2.6. Physical Initialization

[23] One of the essential components of this study is physical initialization (PI) which is extensively used in the generation of the multianalysis ensemble configuration. PI assimilates the aforementioned satellite-based observed measures of rain rates into an atmospheric forecast model [Krishnamurti et al., 1991]. The procedure allows the surface fluxes of moisture, the vertical distribution of the humidity variable, the mass divergence, the convective heating, the apparent moisture sink (following Yanai et al. [1973]) and the surface pressure to experience a spin-up consistent with the model physics and imposed rain rates. This is accomplished through a number of reverse physical algorithms within the assimilation mode.

[24] A schematic diagram of the procedures involved in PI is shown in Figure 1. The methodology of PI involves a reverse similarity theory, a reverse cumulus parameterization, an outgoing longwave radiation (OLR) matching, and a Newtonian relaxation of the model variables. The brief description of the procedure of PI is as follows: (1) the diagnostic calculations of surface fluxes are made, (2) the humidity analysis is made consistent with the surface fluxes and observed rainfall rates, and (3) the humidity analysis is made consistent with the net OLR. In order to incorporate the above analyses into the model, a Newtonian relaxation method is applied to a pre-integration phase corresponding to day -1 to day 0.

Figure 1.

A schematic diagram of the procedure of the physical initialization.

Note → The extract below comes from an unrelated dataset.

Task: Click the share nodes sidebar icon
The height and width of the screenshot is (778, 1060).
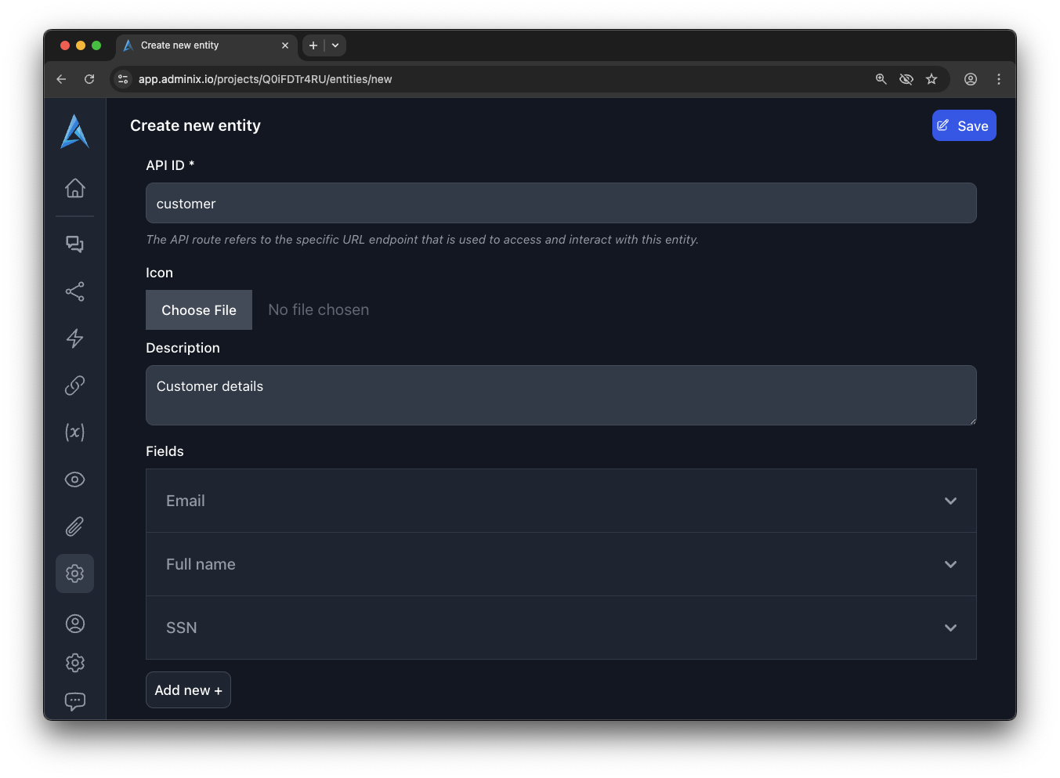Action: tap(74, 291)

[25] Figure 2 illustrates the previously described five different observed 24-h averaged rain rates on the left panels (a1-5) and their corresponding physically initialized rains on the right panels (b1-5). As shown in the left panels in this figure, each satellite algorithm produces quite a different retrieved rain rate. The correlations are approximately 0.5 to 0.9 each other. While the geographical locations of significant rain systems coincide quite well, the intensities are quite different among algorithms. There are good agreements between the observed and the physically initialized rainfalls, whose correlation ranges from 0.85 to 0.95 depending on the specific case and the satellite algorithms employed.

Figure 2.

Example maps of 24-hr averaged (a1-5) observed rainfall estimates (mm d−1) with different satellite rain rate algorithms and (b1-5) their corresponding physically initialized rainfall distributions.

3. Ensemble Members

[26] In this study, ensemble members of precipitation forecasts are constructed from three different categories of numerical experiments. These categories are multianalysis (MA), multicumulus-scheme (MC), and multimodel (MM) ensemble configurations.

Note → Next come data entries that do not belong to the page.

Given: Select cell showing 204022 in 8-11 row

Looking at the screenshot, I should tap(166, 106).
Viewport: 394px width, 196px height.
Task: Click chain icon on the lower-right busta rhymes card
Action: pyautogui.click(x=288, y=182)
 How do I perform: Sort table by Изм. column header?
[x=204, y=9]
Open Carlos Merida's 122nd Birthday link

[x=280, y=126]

[27] The retrieved rain rate products (see section 2) are assimilated into the model initial analyses through the FSU PI system in order to produce MA forecasts. The MA configuration includes the following six members: (1) CONTROL, (2) FERRARO, (3) OLSON, (4) SSMI/TMI, (5) TURK, and (6) TMI2A12.

[28] Owing to the presence of moisture in our atmosphere, cumulus convection is the most important physical parameterization to consider, particularly for the vertical distribution of heating, moistening, and the rain rates. There have been many efforts to properly parameterize cumulus clouds, given the information on the resolvable scale. In order to assess the impact of different cumulus parameterizations on the ensemble prediction system, six different state-of-the art convective schemes are incorporated into the FSUGSM in this study. These are (1) FSU (Kuo-type [Krishnamurti et al., 1983]), (2) NCEP/SAS (National Center for Environmental Prediction/Simplified Arakawa-Schubert [Pan and Wu, 1994]), (3) GSFC/RAS (Goddard Space Flight Center/Relaxed Arakawa-Schubert [Moorthi and Suarez, 1992]), (4) NRL/RAS (Naval Research Laboratory/Relaxed Arakawa-Schubert [Rosmond, 1992]), (5) NCAR/ZM (National Center for Atmospheric Research [Zhang and McFarlane, 1995]), and (6) EMANUEL ([Emanuel and Živković-Rothman, 1999]) schemes. The MC ensemble configuration is devised by using the above six members.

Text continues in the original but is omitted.